**ENTRIES SHOWN**:
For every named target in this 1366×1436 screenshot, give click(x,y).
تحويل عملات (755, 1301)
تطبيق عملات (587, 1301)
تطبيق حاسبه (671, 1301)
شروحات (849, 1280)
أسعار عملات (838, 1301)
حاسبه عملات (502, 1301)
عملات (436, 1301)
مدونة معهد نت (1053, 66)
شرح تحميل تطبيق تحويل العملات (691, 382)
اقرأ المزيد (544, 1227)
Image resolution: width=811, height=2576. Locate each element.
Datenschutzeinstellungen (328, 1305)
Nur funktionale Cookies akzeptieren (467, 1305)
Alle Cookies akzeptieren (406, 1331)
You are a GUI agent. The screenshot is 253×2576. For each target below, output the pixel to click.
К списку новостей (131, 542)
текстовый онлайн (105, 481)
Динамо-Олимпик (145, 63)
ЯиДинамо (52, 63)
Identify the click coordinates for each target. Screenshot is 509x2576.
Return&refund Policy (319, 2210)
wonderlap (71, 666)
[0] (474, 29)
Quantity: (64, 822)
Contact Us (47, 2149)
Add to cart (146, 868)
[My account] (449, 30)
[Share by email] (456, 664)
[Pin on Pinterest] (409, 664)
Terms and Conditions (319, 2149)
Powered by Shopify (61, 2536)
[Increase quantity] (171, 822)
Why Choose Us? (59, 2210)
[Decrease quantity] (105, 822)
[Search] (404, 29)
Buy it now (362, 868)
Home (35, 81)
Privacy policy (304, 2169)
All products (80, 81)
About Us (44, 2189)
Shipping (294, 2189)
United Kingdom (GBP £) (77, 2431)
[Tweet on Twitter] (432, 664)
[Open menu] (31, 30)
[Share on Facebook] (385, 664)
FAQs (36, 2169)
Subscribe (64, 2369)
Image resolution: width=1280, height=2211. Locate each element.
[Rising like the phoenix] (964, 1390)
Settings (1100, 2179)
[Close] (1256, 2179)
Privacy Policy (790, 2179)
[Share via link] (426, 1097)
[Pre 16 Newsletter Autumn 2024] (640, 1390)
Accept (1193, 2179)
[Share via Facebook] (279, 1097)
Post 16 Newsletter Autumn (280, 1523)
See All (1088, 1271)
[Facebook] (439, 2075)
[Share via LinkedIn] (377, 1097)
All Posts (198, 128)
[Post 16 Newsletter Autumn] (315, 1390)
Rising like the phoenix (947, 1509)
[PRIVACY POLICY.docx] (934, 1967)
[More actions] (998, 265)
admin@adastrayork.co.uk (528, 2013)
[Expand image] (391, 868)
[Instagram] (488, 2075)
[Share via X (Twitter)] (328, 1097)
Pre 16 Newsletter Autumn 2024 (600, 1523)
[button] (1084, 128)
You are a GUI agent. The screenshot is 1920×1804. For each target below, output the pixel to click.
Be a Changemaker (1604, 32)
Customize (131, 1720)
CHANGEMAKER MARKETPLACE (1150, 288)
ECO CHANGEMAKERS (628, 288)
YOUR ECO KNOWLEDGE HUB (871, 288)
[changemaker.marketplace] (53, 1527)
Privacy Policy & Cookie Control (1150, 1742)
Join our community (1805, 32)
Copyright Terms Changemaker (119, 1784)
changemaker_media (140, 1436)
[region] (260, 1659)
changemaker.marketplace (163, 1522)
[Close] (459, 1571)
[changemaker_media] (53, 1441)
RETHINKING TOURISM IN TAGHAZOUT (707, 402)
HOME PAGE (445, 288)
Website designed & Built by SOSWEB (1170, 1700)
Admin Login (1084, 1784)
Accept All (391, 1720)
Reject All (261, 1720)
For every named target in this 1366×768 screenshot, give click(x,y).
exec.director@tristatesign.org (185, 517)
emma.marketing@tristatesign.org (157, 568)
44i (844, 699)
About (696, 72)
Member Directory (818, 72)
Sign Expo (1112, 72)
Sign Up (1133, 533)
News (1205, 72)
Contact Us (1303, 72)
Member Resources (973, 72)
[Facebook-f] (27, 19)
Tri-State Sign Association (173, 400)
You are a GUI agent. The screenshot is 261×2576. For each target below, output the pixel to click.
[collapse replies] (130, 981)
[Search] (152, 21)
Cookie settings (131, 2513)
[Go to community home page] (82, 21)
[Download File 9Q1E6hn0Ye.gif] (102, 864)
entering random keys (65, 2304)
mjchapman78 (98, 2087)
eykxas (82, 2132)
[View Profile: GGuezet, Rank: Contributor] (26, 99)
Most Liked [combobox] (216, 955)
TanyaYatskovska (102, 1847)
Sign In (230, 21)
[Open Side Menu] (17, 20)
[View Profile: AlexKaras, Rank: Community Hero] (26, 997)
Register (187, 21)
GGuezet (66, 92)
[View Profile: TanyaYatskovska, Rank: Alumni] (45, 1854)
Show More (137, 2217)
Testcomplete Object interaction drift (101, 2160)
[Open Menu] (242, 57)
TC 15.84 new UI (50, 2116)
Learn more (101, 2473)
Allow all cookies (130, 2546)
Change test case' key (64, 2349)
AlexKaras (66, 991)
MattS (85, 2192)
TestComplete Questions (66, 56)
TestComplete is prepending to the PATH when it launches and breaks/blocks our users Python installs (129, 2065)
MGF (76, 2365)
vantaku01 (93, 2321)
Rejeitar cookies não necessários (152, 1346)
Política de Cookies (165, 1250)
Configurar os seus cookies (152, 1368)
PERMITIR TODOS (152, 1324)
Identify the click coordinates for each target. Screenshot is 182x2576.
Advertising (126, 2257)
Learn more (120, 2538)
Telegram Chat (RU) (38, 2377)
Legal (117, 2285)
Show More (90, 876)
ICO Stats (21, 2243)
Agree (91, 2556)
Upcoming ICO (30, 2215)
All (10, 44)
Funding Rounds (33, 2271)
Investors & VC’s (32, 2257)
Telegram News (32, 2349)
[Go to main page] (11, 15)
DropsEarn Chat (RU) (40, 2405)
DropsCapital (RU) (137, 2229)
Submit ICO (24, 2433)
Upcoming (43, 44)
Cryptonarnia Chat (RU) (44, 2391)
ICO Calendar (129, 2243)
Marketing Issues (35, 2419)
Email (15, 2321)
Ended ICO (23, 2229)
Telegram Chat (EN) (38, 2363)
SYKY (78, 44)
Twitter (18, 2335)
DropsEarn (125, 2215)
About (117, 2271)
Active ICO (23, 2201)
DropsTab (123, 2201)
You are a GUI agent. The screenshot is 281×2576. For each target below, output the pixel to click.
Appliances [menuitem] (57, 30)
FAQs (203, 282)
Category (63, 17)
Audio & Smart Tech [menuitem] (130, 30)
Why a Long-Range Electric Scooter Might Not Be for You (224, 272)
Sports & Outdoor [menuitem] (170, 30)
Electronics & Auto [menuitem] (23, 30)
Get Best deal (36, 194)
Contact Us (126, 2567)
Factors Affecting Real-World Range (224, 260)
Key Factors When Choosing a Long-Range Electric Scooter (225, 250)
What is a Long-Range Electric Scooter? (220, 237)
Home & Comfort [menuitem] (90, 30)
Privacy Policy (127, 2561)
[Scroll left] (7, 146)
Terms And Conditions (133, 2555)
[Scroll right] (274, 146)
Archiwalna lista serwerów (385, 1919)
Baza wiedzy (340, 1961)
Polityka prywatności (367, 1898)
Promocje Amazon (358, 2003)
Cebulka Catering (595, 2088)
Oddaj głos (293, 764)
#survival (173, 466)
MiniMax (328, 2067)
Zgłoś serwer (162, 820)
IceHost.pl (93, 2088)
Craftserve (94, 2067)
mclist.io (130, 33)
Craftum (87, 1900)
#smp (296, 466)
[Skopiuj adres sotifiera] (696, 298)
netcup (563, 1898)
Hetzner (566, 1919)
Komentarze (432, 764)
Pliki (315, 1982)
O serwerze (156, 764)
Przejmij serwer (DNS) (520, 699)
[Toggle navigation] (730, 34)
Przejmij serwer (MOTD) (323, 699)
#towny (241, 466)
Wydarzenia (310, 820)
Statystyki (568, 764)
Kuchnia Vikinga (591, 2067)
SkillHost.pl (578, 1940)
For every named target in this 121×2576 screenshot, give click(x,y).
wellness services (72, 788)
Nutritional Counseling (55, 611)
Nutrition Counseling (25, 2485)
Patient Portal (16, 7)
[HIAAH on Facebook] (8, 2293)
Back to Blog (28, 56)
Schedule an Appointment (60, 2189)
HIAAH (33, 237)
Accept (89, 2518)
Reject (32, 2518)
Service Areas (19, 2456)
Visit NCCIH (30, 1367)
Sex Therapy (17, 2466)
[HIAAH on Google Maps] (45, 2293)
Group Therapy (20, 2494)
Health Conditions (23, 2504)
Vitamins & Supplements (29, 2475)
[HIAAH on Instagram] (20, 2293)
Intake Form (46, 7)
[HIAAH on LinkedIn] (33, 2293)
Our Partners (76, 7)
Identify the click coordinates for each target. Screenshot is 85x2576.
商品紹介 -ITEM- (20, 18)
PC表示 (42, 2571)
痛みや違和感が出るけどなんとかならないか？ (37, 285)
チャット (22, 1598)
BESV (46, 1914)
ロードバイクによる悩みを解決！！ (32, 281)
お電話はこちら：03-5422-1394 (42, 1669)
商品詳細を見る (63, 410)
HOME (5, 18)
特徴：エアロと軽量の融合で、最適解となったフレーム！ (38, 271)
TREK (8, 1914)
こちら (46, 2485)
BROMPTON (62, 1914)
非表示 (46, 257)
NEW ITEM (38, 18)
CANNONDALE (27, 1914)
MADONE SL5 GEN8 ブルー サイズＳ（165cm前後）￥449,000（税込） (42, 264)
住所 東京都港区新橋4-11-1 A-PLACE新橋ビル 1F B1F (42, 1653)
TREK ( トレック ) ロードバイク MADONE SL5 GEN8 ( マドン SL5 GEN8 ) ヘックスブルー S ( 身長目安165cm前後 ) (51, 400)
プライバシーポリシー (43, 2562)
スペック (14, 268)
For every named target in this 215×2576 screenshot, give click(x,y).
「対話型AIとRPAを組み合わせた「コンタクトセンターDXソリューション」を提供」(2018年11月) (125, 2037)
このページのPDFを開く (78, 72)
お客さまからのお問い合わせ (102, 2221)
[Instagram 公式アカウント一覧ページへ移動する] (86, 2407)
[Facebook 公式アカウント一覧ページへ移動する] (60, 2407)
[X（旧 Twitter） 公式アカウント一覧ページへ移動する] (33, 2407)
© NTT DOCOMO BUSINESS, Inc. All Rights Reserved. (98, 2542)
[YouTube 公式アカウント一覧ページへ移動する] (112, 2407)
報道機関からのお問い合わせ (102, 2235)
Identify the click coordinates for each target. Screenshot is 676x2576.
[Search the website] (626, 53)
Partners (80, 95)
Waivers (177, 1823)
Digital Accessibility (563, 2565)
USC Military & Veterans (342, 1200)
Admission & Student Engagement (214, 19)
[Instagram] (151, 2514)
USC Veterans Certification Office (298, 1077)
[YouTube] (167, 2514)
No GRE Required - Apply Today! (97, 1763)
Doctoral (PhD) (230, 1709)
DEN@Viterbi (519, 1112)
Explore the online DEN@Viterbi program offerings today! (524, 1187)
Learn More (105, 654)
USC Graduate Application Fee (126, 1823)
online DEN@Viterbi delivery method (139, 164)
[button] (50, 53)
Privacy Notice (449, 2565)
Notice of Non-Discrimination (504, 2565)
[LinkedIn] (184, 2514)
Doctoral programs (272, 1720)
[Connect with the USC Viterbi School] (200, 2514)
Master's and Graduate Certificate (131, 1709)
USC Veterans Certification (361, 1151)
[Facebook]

**INSTRUCTIONS TO FOLLOW**:
Your reply should hold all the lines from the listing above in which "this" appears.

**RESULT BELOW**:
For every named target in this 1366×1436 screenshot, give click(x,y).
For every named target in this 1366×768 screenshot, give click(x,y).
For every named target in this 121×2576 screenshot, give click(x,y).
For every named target in this 215×2576 screenshot, give click(x,y).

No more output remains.